You don’t get the sense (or I don’t get the sense, at least) that the interviews are in any way staged or forced.  Everyone is just very matter-of-fact about the situation.  Or… they are to begin with.  And it’s the deliberate eschewing of sentimentality that makes this show such an emotional tsunami when the dam finally bursts.  Because, if you’re like me, this is not a programme you can watch with other people.  This is something to watch by yourself, maybe in a log cabin somewhere, far away.  Where you can’t be observed.  Where no one can see you taking the journey through what I call ‘the Gauntlet of Tears’.

And every time I fall for it.  As the programme rolls along and I get brief snippets of how difficult the family has found it to cope with a special needs family member in their tiny, impractical house I’ll say to myself “You know what? This is nowhere near as heart-rending as I thought it would be.
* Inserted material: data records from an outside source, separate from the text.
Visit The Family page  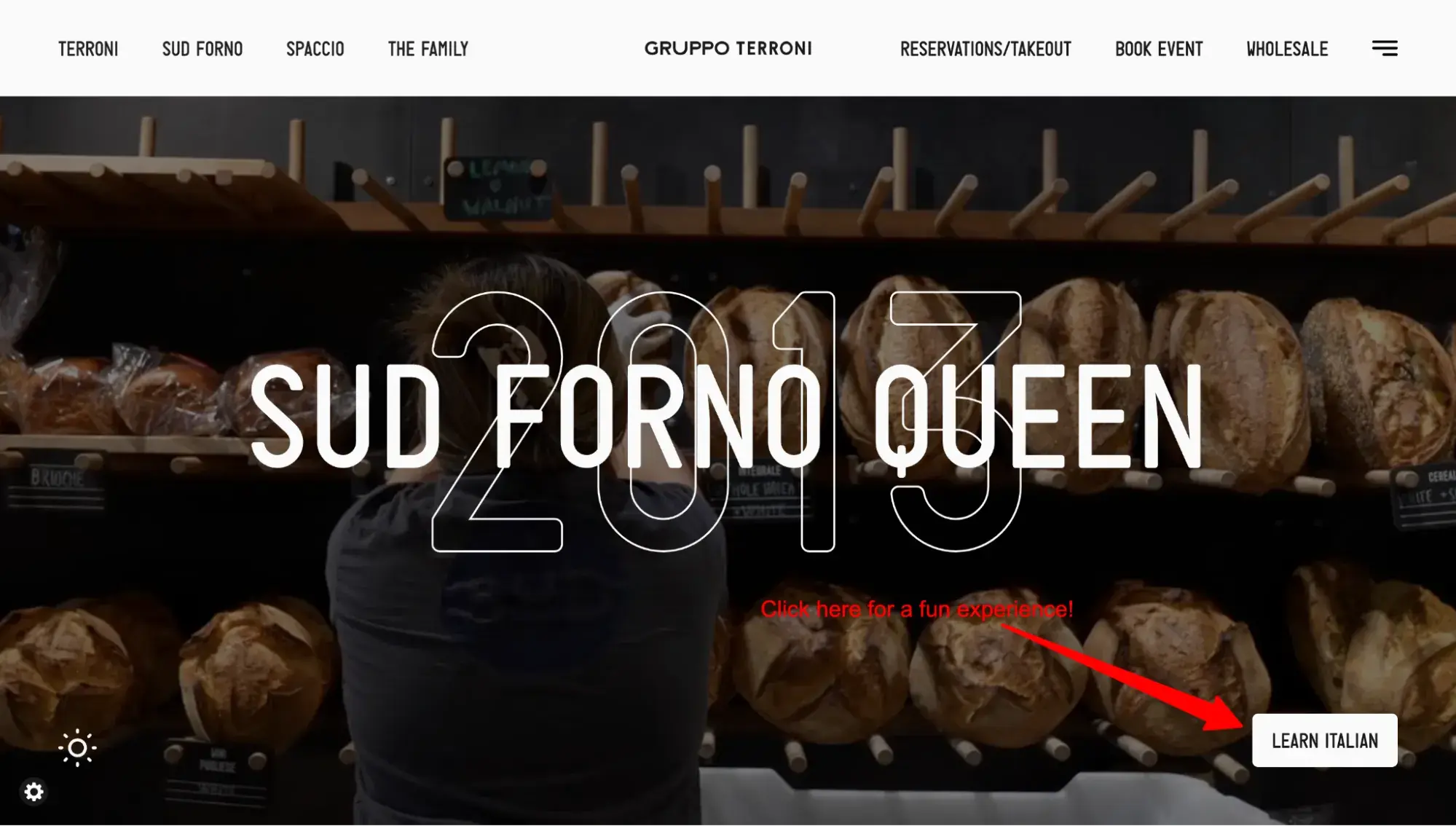[x=428, y=49]
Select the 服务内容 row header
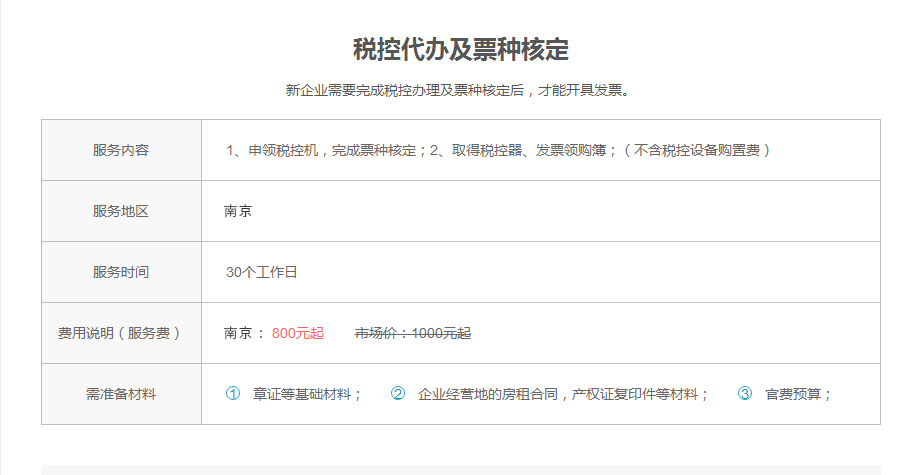Screen dimensions: 920x475 coord(121,150)
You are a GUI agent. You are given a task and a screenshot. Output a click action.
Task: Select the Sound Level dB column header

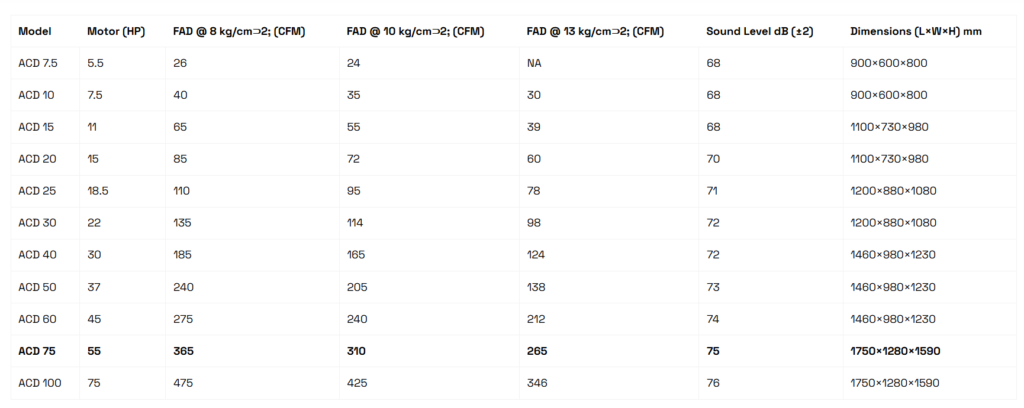coord(759,31)
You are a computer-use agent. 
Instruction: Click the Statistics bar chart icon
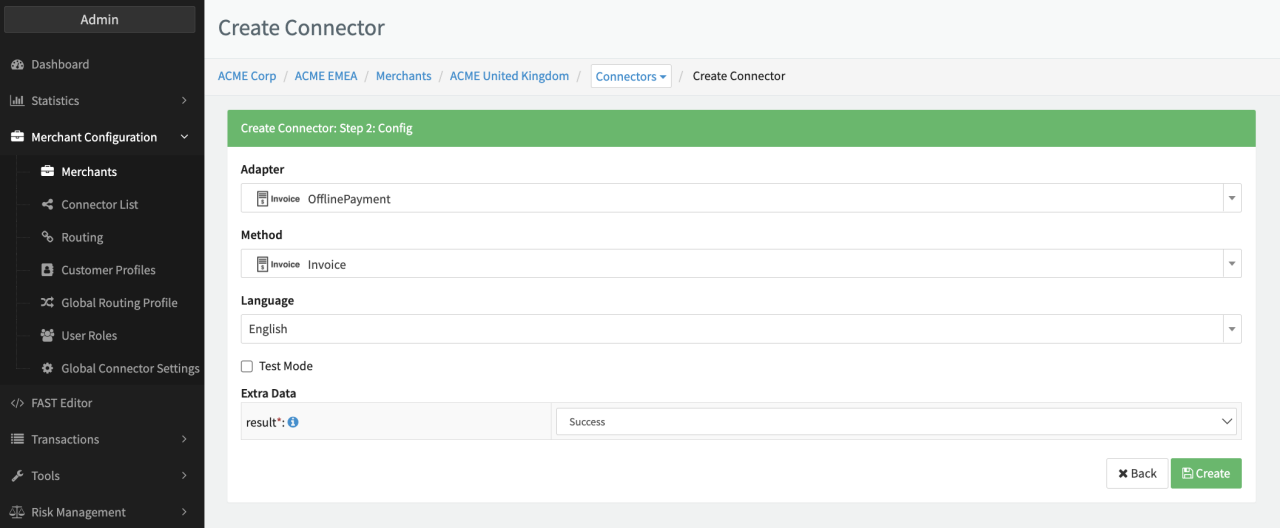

I’m not having any problem remaining stoical through this.”  But of course, this is only the beginning.  We haven’t even had the Nick Knowles interview with the mother, when she explains in a very believable and down-to-earth way why having a special needs child was the best thing that ever happened to her, made her grow as a person, and how her biggest fear is that one day they’ll be gone.

And then they really turn the screws.  Then they unveil the finished project to the family, room by room.  And just because you keep a dry eye through the initial unveiling of the hall and the kitchen doesn’t mean you’ll be able to cope with the child’s specially tailored bedroom and bathroom, with its new expensive mobility-assistance equipment.   And just as you’re struggling to reign it all in, they hit you with a completely unexpected broadside: the bedrooms for the child’s siblings, who up to now have been expected to forget about their own needs.  This is the point where everyone in the family starts telling each other how much they love each other and how much they deserve this, because they’ve worked so hard all these years without ever complaining or thinking of themselves.  And if this sounds dreadfully contrived, it really isn’t.  This is just how people react in these situations — you see it again and again.

And then comes the hardest bit of all.  The family are all led out of the house to meet the scores of builders who have worked solidly for nine days to build this thing.  And really, that’s where it’s all over.  The first camera shot of a grizzled builder with a face like a quarry starting to tear up and you had better have a pillow ready to stuff into your mouth, or you will be whimpering like a lost puppy.

Genuinely, if there was an opera that was able to reproduce half of the emotion that this one hour show can, I would be spending this article singing the praises of opera.

But there isn’t.  So I’m not.

For me, DIY SOS hits all the high notes that any great work of art does.  And it has the added benefit of being real.